EXERCISE PROMPT:
The span to repeat in the listing below runs from the line containing "Identify the click" to the line containing "Деньги (195, 2203)", inclusive. Repeat it exactly, and only it.

EXCERPTED DATA:
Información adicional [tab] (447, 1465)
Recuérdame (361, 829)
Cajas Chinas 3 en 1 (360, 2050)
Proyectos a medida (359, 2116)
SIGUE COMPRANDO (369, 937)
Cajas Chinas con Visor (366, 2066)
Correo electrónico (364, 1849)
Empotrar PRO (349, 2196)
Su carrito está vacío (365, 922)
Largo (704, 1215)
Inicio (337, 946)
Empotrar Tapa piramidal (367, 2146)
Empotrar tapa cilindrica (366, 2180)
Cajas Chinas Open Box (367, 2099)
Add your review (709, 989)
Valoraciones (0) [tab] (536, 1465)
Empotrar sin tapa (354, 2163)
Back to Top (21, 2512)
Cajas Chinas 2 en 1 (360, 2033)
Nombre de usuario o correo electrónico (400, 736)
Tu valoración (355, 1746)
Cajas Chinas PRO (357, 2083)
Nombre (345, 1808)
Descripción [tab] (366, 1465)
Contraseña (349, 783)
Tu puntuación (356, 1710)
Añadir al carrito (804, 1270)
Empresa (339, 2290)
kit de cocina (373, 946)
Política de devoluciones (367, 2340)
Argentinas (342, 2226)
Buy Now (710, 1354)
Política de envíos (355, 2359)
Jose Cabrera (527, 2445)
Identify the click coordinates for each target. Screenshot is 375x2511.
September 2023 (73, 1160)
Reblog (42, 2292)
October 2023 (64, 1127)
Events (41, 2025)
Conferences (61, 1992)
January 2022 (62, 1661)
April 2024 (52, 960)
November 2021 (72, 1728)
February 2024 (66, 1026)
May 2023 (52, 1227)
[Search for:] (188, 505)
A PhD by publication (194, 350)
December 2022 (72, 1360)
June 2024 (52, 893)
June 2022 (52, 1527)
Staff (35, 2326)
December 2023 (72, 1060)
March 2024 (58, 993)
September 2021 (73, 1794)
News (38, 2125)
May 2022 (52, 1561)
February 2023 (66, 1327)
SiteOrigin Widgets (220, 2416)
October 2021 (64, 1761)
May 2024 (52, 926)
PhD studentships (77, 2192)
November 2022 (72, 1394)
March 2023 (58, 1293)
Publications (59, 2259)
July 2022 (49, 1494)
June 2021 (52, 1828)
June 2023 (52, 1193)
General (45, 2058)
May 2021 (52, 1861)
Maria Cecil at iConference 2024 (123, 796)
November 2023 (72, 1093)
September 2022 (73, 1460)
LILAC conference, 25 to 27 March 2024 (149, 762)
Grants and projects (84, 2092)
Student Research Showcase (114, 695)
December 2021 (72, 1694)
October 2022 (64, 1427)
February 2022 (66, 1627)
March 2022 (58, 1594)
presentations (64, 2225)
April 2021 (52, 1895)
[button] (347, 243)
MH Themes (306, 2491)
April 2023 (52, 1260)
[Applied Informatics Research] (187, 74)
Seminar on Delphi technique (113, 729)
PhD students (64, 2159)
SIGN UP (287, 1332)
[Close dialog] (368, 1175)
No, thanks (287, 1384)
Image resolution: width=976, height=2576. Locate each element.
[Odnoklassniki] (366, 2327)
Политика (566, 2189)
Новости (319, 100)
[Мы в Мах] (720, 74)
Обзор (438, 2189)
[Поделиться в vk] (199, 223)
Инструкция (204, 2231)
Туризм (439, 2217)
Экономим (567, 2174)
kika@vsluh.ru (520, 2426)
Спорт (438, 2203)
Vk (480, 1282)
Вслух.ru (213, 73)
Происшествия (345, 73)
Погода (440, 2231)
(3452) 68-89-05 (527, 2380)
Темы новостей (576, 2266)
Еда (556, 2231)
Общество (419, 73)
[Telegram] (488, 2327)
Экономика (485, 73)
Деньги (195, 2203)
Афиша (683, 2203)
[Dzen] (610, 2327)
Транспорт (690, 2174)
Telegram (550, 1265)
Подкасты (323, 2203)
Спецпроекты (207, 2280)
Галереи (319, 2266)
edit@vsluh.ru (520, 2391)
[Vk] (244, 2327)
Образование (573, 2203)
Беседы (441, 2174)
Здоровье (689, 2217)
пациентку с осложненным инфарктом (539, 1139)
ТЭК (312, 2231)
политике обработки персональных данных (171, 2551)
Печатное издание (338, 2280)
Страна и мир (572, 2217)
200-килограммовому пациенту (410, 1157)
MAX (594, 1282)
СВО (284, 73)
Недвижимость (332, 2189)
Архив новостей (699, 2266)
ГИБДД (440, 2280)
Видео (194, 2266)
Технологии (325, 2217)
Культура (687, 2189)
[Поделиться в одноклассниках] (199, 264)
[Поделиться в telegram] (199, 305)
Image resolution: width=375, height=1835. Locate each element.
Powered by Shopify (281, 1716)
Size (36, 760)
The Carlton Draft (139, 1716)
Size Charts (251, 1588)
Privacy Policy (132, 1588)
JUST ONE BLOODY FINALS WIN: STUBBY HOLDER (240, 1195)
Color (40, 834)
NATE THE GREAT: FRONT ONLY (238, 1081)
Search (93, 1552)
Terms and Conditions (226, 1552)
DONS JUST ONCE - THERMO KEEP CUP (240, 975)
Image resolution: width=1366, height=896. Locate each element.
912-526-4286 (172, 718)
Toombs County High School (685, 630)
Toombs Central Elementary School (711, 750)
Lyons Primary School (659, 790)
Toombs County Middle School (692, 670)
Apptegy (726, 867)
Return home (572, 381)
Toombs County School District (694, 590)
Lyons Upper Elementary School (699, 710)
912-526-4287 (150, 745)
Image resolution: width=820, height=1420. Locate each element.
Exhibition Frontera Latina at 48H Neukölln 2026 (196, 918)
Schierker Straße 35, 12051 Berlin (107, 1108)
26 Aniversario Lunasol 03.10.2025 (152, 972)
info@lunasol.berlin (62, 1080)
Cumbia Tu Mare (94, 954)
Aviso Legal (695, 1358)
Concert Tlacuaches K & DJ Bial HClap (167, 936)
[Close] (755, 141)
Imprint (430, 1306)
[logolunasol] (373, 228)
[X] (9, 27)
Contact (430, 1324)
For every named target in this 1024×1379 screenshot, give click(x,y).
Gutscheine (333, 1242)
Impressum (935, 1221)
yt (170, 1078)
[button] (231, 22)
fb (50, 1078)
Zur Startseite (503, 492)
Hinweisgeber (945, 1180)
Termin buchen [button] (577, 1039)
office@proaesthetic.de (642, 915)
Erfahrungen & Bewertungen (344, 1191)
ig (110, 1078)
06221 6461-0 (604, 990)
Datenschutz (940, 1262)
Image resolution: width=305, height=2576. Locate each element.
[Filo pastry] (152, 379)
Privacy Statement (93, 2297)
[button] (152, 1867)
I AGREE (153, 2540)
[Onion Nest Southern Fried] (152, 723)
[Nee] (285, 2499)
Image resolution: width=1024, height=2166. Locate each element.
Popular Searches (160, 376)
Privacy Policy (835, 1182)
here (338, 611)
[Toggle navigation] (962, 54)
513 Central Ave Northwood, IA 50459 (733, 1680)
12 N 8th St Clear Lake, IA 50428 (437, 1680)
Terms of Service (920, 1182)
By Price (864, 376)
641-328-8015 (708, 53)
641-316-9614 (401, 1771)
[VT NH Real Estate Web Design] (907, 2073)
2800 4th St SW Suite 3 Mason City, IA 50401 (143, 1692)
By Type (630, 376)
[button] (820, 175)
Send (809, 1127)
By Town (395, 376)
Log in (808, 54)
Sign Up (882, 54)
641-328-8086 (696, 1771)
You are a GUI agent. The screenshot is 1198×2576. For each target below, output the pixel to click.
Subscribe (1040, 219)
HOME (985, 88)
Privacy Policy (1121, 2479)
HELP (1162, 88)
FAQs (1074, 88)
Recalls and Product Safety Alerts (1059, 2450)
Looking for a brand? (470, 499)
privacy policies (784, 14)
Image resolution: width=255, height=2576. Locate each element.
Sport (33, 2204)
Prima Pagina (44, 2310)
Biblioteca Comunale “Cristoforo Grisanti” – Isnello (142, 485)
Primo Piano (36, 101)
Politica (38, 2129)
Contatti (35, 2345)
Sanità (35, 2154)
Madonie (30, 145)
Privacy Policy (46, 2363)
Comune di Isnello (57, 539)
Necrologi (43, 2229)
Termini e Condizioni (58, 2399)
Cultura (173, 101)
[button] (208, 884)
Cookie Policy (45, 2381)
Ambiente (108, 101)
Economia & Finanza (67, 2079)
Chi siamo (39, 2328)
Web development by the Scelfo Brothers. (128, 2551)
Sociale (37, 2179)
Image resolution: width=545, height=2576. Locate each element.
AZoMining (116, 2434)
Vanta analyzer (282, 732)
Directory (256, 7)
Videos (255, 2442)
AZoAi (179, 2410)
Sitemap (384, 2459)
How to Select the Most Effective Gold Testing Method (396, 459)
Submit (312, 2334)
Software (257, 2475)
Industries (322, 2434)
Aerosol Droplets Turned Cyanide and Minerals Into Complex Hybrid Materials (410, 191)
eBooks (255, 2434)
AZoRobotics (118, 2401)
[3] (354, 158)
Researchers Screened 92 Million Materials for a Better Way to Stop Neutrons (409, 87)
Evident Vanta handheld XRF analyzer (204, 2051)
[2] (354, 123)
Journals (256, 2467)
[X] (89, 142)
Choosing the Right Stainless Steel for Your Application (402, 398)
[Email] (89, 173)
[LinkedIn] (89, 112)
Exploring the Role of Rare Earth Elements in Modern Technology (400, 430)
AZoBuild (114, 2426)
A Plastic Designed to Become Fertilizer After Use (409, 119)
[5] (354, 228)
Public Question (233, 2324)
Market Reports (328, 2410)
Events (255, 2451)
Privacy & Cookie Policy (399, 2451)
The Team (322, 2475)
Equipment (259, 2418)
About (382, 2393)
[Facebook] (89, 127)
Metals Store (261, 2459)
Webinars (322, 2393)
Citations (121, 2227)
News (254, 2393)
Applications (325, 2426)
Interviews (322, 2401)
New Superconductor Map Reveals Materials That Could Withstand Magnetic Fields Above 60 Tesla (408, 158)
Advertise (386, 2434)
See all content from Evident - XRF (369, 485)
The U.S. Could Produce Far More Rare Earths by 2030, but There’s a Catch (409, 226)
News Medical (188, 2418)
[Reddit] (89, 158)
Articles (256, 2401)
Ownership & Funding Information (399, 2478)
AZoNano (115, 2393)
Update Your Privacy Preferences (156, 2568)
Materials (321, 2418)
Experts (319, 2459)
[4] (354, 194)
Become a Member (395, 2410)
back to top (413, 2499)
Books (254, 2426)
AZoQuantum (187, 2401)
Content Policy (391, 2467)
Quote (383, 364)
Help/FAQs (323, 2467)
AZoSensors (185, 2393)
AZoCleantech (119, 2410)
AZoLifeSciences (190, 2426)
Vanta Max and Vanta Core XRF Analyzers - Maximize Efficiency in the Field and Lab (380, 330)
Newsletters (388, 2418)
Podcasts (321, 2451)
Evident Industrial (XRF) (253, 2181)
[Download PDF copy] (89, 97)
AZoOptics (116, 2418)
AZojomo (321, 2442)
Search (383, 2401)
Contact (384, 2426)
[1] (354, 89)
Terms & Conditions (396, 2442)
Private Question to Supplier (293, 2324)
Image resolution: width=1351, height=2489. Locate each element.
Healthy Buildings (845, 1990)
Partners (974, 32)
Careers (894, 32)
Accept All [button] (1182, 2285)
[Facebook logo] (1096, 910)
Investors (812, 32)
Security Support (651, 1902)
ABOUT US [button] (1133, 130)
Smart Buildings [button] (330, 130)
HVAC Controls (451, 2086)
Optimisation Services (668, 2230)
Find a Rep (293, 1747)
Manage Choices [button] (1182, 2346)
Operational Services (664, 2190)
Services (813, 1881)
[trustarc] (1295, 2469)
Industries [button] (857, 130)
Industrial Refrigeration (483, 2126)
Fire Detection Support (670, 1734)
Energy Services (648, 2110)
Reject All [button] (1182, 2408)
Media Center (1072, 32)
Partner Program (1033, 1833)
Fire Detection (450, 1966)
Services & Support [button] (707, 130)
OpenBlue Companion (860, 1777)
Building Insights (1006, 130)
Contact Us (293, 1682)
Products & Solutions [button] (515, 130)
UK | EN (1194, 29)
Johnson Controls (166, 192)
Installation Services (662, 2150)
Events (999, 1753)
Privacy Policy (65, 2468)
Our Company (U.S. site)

REPLY:
Identify the click coordinates for each target. Screenshot is 375x2511.
September 2023 (73, 1160)
Reblog (42, 2292)
October 2023 (64, 1127)
Events (41, 2025)
Conferences (61, 1992)
January 2022 (62, 1661)
April 2024 (52, 960)
November 2021 (72, 1728)
February 2024 (66, 1026)
May 2023 (52, 1227)
[Search for:] (188, 505)
A PhD by publication (194, 350)
December 2022 (72, 1360)
June 2024 (52, 893)
June 2022 (52, 1527)
Staff (35, 2326)
December 2023 (72, 1060)
March 2024 (58, 993)
September 2021 (73, 1794)
News (38, 2125)
May 2022 (52, 1561)
February 2023 (66, 1327)
SiteOrigin Widgets (220, 2416)
October 2021 (64, 1761)
May 2024 (52, 926)
PhD studentships (77, 2192)
November 2022 (72, 1394)
March 2023 (58, 1293)
Publications (59, 2259)
July 2022 (49, 1494)
June 2021 (52, 1828)
June 2023 (52, 1193)
General (45, 2058)
May 2021 (52, 1861)
Maria Cecil at iConference 2024 (123, 796)
November 2023 (72, 1093)
September 2022 (73, 1460)
LILAC conference, 25 to 27 March 2024 (149, 762)
Grants and projects (84, 2092)
Student Research Showcase (114, 695)
December 2021 (72, 1694)
October 2022 (64, 1427)
February 2022 (66, 1627)
March 2022 (58, 1594)
presentations (64, 2225)
April 2021 (52, 1895)
[button] (347, 243)
MH Themes (306, 2491)
April 2023 (52, 1260)
[Applied Informatics Research] (187, 74)
Seminar on Delphi technique (113, 729)
PhD students (64, 2159)
SIGN UP (287, 1332)
[Close dialog] (368, 1175)
No, thanks (287, 1384)
Image resolution: width=976, height=2576. Locate each element.
[Odnoklassniki] (366, 2327)
Политика (566, 2189)
Новости (319, 100)
[Мы в Мах] (720, 74)
Обзор (438, 2189)
[Поделиться в vk] (199, 223)
Инструкция (204, 2231)
Туризм (439, 2217)
Экономим (567, 2174)
kika@vsluh.ru (520, 2426)
Спорт (438, 2203)
Vk (480, 1282)
Вслух.ru (213, 73)
Происшествия (345, 73)
Погода (440, 2231)
(3452) 68-89-05 (527, 2380)
Темы новостей (576, 2266)
Еда (556, 2231)
Общество (419, 73)
[Telegram] (488, 2327)
Экономика (485, 73)
Деньги (195, 2203)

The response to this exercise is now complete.